Generate parquet files from sqlite databases

This library provides two things:

  1. A flexible way to generate a parquet file from a bunch of SQL statements
  2. A way to generate the neccessary config for writing a whole table to a parquet file

This package also contains a binary crate which lets you easily compress a whole sqlite DB into a bunch of parquet files. This typically gets a better compression ratio than xz, and is much faster. See ARCHIVE for a comparison.

§The easy way

If you just want to dump the whole table as-is into a parquet file, you can use the handy infer_schema(). It tries to guess the best encoding based on the sqlite schema.

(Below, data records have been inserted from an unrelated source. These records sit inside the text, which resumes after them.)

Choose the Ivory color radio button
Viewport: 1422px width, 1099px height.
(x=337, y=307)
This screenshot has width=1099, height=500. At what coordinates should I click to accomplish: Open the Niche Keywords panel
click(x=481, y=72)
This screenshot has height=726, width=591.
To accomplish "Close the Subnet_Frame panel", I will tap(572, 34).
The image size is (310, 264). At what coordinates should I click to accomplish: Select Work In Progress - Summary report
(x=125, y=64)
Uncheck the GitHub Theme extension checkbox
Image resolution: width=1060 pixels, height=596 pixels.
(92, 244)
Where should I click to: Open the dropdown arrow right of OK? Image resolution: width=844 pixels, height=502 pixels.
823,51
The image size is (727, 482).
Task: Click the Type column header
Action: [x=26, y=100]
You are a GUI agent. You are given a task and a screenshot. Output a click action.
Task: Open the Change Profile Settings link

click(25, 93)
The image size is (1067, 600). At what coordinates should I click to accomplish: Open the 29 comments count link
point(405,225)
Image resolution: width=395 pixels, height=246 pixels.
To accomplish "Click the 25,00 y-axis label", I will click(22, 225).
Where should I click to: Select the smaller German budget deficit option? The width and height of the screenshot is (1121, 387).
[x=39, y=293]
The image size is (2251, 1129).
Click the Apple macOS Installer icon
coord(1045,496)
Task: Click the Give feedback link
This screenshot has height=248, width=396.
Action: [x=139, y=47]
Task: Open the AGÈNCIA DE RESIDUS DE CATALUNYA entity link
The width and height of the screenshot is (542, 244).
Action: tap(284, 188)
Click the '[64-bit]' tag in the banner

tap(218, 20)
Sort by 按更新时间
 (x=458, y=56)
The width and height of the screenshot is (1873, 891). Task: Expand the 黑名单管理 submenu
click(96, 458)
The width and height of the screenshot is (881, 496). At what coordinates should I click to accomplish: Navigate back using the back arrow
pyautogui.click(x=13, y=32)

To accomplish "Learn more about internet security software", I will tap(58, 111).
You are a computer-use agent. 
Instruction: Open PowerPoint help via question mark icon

let cols = sqlite2parquet::infer_schema(&conn, "my_table")
    .unwrap()
    .collect::<anyhow::Result<Vec<_>>>()
    .unwrap();
let out_path = std::fs::File::create("my_table.parquet").unwrap();
sqlite2parquet::write_table(&conn, "my_table", &cols, &out_path, 1_000_000).unwrap();

§The flexible way

Explicitly define the columns that will go in the parquet file. One thing to be careful about: the SELECT queries must all return the same number of rows. If not, you’ll get a runtime error.

use sqlite2parquet::*;
let cols = vec![
    Column {
        name: "category".to_string(),
        required: true,
        physical_type: PhysicalType::ByteArray,
        logical_type: Some(LogicalType::String),
        encoding: None,
        dictionary: true,
        query: "SELECT category FROM my_table GROUP BY category ORDER BY MIN(timestamp)".to_string(),
    },
    Column {
        name: "first_timestamp".to_string(),
        required: true,
        physical_type: PhysicalType::Int64,
        logical_type: Some(LogicalType::Timestamp(TimeType { utc: true, unit: TimeUnit::Nanos })),
        encoding: Some(Encoding::DeltaBinaryPacked),
        dictionary: false,
        query: "SELECT MIN(timestamp) FROM my_table GROUP BY category ORDER BY MIN(timestamp)".to_string(),
    },
];

let out_path = std::fs::File::create("category_start_times.parquet").unwrap();
write_table(&conn, "category_start_times", &cols, &out_path, 1_000_000).unwrap();

Structs§

Column
Progress
TimeType

Enums§

Encoding
LogicalType
PhysicalType
TimeUnit

Functions§

infer_schema
Infer a parquet schema to use for this dataset.
write_table
Creates a parquet file from a set of SQL queries.
write_table_with_progress
Like write_table(), but lets you provide a callback which is called regularly.